Urban Democracy
Workshop in the framework of the three-year pilot-programme \"Rethinking Asian Studies in a Global Context\". The objective of the workshop is to explore specifically themes related to the urban “underclass.
The megacities of the global South present the paradox of high economic growth coupled with the ubiquity of the “slum” or informal settlement as the primary mode of housing the majority of urban dwellers (UN-Habitat, Challenge of Slums, 2003; Mike Davis, Planet of Slums, 2006; Rockefeller, Century of Cities, 2009). Informal settlements—slums, barrios, gecekondus, favelas, etc.—are an object of intense investigation and aggressive intervention. At stake are debates about housing as a right versus housing as a commodity; struggles over service provision; and the impact of longer-term policies of redevelopment and rehabilitation policies initiated by international NGOs, the World Bank, UN-Habitat, and other actors. Since informal settlements are a spatial manifestation of the social inequities that accompany contemporary globalization, discourse and policy intervention about them offer a template for understanding the social consequences of accelerated urban transformation in comparative and global perspective.
The first workshop of the project on “The Idea of the City in Asian Contexts” (New York, 27-28 August 2014) explored the politics of planning—everything from the physicality of the plan to its modes of visibilization—as a critical interface for exploring the relationship between spatial politics and social experience at a moment of neoliberal transformation. The present Mumbai workshop has a specific focus on the informal processes and actors that challenge the plans and programs of urban planners and policy makers alike. The conveners are interested in how historical legacies of planning, spatial segregation and informality have enabled practices of urban inhabitation whose logics challenge the aesthetics of modernism and the accumulative logic of private property. Our interest in urban democracy thus focuses on practices of survival, persistence and illegitimized existence found in the so-called “slums” and “ghettos” of colonial and late capitalist modernity. These spaces have been a refuge for disposable populations, including internally displaced persons, refugees, illegal immigrants—as well as the poor. But they are also sites of emergent forms of life-making practice, improvised and tenuous forms of sociality and social cooperation, and largely illegible political actions and claims that either go unrecognized or become stigmatized as violence, crime, or unproductive and fruitless “mob” behavior (as encapsulated in the notion of urban “riots”). Encroachment, illegality, and the resort to informal livelihood are dense sites of subaltern survival, and define struggles for recognition in the face of spatial exclusion and civic disenfranchisement: even as they concentrate poverty, informal settlements also act as repositories of ingenuity, creativity, and value production.

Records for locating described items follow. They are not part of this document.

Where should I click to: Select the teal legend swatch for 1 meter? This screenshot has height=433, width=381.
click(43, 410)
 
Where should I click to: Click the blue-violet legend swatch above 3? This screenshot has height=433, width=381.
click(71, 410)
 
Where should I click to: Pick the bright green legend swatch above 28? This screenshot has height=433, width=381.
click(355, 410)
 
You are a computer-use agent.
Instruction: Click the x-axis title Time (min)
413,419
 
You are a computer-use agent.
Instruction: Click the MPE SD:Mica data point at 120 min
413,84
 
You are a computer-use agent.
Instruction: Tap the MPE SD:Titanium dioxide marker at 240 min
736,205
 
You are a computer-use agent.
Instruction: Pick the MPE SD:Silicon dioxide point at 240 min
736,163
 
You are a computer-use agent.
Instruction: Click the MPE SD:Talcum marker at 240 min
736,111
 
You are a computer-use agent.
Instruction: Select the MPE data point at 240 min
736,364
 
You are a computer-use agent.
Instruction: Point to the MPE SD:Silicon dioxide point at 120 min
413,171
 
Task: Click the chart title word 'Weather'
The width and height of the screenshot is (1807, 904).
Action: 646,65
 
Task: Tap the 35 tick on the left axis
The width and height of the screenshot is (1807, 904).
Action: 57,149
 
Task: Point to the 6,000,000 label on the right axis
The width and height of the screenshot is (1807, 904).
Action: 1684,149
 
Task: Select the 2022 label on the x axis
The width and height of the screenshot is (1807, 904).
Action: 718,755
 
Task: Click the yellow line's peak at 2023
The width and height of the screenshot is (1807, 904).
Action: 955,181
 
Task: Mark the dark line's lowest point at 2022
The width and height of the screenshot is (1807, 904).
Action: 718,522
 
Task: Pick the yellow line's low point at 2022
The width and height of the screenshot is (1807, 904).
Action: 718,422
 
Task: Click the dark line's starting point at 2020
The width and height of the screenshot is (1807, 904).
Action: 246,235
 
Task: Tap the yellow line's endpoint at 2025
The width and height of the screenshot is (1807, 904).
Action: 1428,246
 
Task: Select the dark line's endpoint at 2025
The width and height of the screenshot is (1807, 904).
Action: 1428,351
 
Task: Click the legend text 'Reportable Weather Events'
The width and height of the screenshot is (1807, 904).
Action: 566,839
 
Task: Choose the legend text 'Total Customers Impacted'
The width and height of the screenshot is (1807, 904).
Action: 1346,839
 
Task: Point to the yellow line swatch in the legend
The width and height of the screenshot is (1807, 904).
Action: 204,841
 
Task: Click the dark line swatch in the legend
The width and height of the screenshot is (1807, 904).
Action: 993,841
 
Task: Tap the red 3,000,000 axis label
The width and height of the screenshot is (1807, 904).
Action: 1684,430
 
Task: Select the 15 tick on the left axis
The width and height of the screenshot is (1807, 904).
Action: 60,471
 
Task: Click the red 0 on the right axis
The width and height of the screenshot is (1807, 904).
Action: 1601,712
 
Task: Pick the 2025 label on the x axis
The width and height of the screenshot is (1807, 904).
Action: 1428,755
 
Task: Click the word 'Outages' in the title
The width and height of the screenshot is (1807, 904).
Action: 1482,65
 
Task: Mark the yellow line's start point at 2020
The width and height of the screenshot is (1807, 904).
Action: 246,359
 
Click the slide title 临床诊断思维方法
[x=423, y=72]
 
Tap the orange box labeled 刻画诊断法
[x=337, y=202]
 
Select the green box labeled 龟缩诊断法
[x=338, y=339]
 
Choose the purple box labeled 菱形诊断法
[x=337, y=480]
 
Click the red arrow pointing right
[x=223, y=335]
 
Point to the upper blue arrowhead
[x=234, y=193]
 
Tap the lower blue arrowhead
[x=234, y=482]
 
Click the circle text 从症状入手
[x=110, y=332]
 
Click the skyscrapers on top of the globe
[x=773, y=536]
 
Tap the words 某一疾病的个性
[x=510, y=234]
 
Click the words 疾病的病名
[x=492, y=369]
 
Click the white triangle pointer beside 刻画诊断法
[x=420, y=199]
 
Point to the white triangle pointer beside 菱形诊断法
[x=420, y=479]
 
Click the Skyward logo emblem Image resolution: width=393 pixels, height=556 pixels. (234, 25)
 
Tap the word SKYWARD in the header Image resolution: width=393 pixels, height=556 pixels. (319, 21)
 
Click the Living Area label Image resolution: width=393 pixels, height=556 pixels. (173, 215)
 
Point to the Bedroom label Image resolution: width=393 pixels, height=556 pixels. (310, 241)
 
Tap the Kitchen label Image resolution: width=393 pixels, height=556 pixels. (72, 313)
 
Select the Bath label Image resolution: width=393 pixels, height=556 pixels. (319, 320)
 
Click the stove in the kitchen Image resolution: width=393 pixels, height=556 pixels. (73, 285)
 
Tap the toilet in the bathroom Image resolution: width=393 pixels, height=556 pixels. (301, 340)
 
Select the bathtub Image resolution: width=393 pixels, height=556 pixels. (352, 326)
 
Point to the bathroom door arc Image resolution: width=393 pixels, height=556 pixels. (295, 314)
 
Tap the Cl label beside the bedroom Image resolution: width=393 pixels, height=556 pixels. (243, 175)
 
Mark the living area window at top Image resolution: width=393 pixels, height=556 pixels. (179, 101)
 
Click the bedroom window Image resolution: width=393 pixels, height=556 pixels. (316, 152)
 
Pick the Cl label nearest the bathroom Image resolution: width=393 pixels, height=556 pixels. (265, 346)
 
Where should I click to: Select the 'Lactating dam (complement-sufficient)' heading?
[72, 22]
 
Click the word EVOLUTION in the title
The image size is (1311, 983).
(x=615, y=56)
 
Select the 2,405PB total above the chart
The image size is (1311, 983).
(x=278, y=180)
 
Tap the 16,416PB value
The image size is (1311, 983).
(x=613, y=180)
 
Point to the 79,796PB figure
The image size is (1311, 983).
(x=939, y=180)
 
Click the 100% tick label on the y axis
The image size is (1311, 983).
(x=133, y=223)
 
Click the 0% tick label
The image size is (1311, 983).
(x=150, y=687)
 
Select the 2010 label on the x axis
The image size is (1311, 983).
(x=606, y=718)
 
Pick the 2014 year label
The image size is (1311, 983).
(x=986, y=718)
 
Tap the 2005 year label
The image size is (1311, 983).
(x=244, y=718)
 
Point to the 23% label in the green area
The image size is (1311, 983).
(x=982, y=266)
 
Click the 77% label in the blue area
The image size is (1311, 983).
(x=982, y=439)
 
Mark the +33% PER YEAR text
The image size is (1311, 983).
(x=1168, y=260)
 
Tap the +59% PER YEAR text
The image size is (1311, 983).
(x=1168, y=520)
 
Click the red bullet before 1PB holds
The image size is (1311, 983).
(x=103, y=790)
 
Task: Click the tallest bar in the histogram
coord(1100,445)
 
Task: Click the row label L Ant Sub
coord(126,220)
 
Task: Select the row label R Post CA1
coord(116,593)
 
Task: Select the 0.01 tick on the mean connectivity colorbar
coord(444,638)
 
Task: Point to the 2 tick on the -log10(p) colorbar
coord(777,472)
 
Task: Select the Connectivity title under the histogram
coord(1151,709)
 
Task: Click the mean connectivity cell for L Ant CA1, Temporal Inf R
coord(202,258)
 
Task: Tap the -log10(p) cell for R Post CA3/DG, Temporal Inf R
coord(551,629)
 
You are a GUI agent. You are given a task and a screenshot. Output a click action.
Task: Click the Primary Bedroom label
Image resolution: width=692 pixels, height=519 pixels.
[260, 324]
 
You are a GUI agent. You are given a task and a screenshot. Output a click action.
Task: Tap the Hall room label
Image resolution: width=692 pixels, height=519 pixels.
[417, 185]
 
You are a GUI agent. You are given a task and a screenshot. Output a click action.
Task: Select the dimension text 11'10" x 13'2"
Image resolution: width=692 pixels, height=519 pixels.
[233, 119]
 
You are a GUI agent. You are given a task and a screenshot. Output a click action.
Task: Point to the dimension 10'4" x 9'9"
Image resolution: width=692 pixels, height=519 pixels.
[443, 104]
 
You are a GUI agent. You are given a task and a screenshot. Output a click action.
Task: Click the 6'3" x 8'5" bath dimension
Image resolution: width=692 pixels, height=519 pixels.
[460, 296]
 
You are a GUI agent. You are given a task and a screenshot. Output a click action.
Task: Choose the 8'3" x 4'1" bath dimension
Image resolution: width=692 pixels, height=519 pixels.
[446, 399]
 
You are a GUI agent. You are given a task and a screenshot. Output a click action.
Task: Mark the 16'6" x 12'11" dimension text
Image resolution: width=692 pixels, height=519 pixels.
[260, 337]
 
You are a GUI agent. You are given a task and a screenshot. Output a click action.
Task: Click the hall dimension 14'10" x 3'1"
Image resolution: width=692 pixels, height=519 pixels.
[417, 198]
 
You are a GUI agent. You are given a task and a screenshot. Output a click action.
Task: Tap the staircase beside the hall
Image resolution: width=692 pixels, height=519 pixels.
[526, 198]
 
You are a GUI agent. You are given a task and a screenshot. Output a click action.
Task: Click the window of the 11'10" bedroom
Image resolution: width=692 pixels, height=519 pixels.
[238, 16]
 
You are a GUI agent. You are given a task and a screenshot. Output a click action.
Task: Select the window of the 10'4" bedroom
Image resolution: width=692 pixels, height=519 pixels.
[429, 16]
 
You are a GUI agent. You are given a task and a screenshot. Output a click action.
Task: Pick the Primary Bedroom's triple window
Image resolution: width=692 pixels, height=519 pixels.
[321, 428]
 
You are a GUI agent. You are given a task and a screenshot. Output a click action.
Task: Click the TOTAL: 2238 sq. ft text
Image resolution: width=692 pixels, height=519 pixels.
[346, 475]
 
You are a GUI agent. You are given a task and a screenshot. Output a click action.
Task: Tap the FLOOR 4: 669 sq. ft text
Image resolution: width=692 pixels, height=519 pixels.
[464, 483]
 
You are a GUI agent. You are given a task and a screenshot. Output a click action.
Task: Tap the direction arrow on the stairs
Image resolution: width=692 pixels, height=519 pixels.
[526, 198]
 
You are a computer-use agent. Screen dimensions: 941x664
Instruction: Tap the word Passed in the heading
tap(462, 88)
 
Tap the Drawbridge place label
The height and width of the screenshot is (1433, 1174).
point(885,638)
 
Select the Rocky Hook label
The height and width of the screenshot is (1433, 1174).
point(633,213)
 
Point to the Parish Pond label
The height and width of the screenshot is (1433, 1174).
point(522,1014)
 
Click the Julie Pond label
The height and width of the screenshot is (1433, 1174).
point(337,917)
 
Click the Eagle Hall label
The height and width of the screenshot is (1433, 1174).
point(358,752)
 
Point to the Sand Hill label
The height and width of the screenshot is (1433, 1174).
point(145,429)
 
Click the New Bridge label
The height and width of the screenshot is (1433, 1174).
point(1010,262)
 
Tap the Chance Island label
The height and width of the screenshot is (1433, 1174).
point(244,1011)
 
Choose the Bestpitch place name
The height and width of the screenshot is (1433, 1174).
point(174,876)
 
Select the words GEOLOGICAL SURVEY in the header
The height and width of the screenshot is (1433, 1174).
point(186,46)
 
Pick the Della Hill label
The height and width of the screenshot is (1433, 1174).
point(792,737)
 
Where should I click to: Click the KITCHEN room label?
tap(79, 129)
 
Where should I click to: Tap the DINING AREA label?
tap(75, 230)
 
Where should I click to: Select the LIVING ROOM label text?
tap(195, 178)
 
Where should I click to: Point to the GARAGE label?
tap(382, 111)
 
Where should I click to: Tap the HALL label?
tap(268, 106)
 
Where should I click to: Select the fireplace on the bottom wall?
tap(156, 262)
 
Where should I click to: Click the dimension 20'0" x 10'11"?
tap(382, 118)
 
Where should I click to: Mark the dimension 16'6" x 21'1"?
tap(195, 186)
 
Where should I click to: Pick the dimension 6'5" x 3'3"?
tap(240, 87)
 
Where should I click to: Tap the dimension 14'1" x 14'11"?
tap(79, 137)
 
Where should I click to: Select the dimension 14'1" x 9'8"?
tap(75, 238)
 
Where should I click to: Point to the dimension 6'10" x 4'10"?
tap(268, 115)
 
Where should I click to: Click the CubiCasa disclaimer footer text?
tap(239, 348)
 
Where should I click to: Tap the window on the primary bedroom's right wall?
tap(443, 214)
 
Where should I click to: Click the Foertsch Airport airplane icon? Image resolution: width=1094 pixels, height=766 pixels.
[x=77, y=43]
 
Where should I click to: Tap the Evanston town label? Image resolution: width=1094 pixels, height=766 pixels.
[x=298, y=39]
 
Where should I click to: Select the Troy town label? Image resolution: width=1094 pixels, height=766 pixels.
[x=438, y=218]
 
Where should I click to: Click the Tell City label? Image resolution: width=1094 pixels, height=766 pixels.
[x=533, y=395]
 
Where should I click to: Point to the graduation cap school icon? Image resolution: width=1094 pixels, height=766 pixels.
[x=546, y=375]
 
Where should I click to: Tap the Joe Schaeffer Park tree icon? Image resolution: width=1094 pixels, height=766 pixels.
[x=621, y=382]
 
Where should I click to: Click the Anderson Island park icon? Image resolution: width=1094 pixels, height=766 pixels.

Though views of slums and the urban poor have evolved over time in response to political and social changes and trends, they reprise the dichotomy between structure and agency, and between a position that holds that the urban poor are caught in structures beyond their control, versus a position that views informal settlements as spaces of potential (John Turner, "Freedom to Build" focusing on self-help housing); sites of collective action and power (e.g., Slum/Shack Dwellers International in Asia and Africa); and as places of untapped property assets. This workshop seeks to go beyond such dichotomous thinking to identify new forms of theorization in policy and the academy vis-à-vis slums, e.g., arguments about ‘subaltern urbanism’ (Roy), ‘political society’ (Chatterjee), and ‘concrete becoming’ (Simone), as well as the practices of associational life and strategies of resistance through which Asian urbanity may be understood as challenging hegemonic models of urban development and planning which developed in response to the experiences of nineteenth century Europe and America.
Workshop Format and Texts
The workshop aims to maximize discussion between participants, each of whom will submit brief concept notes (2-3 pages) drawing on their research and activism. A set of common readings around issues of informalization, precarity and the specificity of informal settlements will form a baseline for discussion. These include:
- Vyjyanthi Rao, “Urbanism Beyond Architecture: African Cities as Infrastructure: A conversation with Felipe de Boek, and Abdou Maliq Simone,” African Cities Reader: 23-40.
- Saskia Sassen, “Land Grabs Today: Feeding the Disassembling of National Territories,” Globalizations, 10:1: 25-46.
- Ananya Roy, “Slumdog Cities: The Politics of Subaltern Urbanism,” International Journal of Urban and Regional Research, 35:2, March 2011.
Public Lecture
On the 11th of December there will be a public lecture: Representing Asian Urbanity.
This workshop is part of:
Rethinking Asian Studies in a Global Context
Forum 4: "The Idea of the City in Asian Contexts"
"Rethinking Asian Studies in a Global Context" (2014-2016) is a three-year IIAS pilot programme funded by the Andrew W. Mellon Foundation (New York) aimed at reshaping the field of Asian studies by fostering new humanities-focused research.